** Directions for this task **
Rename "Privacy Policy" to "Privacy Notice" throughout everything from the start of the listing down to the line that contains "名前 (49, 2534)". Write those lines out again with nothing else changed.

▼

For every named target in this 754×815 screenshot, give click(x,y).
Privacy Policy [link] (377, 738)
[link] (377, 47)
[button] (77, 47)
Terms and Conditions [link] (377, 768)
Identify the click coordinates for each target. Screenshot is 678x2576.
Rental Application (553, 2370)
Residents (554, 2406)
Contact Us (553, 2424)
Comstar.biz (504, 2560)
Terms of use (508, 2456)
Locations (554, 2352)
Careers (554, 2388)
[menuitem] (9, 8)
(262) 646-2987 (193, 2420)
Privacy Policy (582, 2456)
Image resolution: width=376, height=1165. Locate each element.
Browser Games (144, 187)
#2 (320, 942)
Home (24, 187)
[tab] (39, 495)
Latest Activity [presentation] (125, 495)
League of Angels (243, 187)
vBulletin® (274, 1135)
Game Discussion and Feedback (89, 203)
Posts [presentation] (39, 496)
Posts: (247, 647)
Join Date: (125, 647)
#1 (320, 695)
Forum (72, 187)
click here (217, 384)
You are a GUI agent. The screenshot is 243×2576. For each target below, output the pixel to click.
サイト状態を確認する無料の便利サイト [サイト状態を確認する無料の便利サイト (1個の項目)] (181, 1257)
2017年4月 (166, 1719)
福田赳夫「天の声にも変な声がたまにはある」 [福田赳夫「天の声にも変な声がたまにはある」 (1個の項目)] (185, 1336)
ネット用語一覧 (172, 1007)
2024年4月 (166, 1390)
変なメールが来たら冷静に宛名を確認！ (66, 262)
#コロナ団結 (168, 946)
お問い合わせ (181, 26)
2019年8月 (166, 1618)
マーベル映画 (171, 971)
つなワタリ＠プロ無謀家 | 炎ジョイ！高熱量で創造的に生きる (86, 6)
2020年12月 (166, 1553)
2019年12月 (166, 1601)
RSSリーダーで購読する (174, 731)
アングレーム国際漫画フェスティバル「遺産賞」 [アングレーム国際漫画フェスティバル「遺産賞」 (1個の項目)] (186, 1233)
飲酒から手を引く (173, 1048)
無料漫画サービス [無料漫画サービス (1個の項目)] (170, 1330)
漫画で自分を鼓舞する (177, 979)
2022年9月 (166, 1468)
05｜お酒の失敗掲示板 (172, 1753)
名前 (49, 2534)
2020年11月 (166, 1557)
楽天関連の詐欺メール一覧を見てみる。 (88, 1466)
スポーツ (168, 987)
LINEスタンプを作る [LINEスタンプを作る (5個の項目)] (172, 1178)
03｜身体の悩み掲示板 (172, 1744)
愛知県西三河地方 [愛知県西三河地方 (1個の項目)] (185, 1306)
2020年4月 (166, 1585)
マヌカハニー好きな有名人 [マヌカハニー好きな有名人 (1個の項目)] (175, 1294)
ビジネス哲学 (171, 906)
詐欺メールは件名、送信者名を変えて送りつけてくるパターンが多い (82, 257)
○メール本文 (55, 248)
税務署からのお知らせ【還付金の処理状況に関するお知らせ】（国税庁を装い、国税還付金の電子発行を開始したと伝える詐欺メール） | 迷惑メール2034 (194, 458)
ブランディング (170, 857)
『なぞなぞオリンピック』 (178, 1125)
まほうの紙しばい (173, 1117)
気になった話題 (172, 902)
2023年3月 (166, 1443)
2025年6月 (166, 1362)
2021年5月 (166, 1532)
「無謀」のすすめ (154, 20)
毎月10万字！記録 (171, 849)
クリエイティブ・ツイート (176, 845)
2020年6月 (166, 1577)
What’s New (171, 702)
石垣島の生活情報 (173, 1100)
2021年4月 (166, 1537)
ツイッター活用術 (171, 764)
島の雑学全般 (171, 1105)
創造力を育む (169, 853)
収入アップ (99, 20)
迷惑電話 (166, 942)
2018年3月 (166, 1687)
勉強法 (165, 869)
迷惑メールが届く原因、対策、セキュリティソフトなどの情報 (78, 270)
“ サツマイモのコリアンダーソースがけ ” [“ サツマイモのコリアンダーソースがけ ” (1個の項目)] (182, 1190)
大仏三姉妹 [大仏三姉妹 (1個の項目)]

▲

** Exercise solution **
For every named target in this 754×815 screenshot, give click(x,y).
Privacy Notice [link] (377, 738)
[link] (377, 47)
[button] (77, 47)
Terms and Conditions [link] (377, 768)
Identify the click coordinates for each target. Screenshot is 678x2576.
Rental Application (553, 2370)
Residents (554, 2406)
Contact Us (553, 2424)
Comstar.biz (504, 2560)
Terms of use (508, 2456)
Locations (554, 2352)
Careers (554, 2388)
[menuitem] (9, 8)
(262) 646-2987 (193, 2420)
Privacy Notice (582, 2456)
Image resolution: width=376, height=1165. Locate each element.
Browser Games (144, 187)
#2 (320, 942)
Home (24, 187)
[tab] (39, 495)
Latest Activity [presentation] (125, 495)
League of Angels (243, 187)
vBulletin® (274, 1135)
Game Discussion and Feedback (89, 203)
Posts [presentation] (39, 496)
Posts: (247, 647)
Join Date: (125, 647)
#1 (320, 695)
Forum (72, 187)
click here (217, 384)
You are a GUI agent. The screenshot is 243×2576. For each target below, output the pixel to click.
サイト状態を確認する無料の便利サイト [サイト状態を確認する無料の便利サイト (1個の項目)] (181, 1257)
2017年4月 (166, 1719)
福田赳夫「天の声にも変な声がたまにはある」 [福田赳夫「天の声にも変な声がたまにはある」 (1個の項目)] (185, 1336)
ネット用語一覧 (172, 1007)
2024年4月 (166, 1390)
変なメールが来たら冷静に宛名を確認！ (66, 262)
#コロナ団結 (168, 946)
お問い合わせ (181, 26)
2019年8月 (166, 1618)
マーベル映画 (171, 971)
つなワタリ＠プロ無謀家 | 炎ジョイ！高熱量で創造的に生きる (86, 6)
2020年12月 (166, 1553)
2019年12月 (166, 1601)
RSSリーダーで購読する (174, 731)
アングレーム国際漫画フェスティバル「遺産賞」 [アングレーム国際漫画フェスティバル「遺産賞」 (1個の項目)] (186, 1233)
飲酒から手を引く (173, 1048)
無料漫画サービス [無料漫画サービス (1個の項目)] (170, 1330)
漫画で自分を鼓舞する (177, 979)
2022年9月 (166, 1468)
05｜お酒の失敗掲示板 (172, 1753)
名前 (49, 2534)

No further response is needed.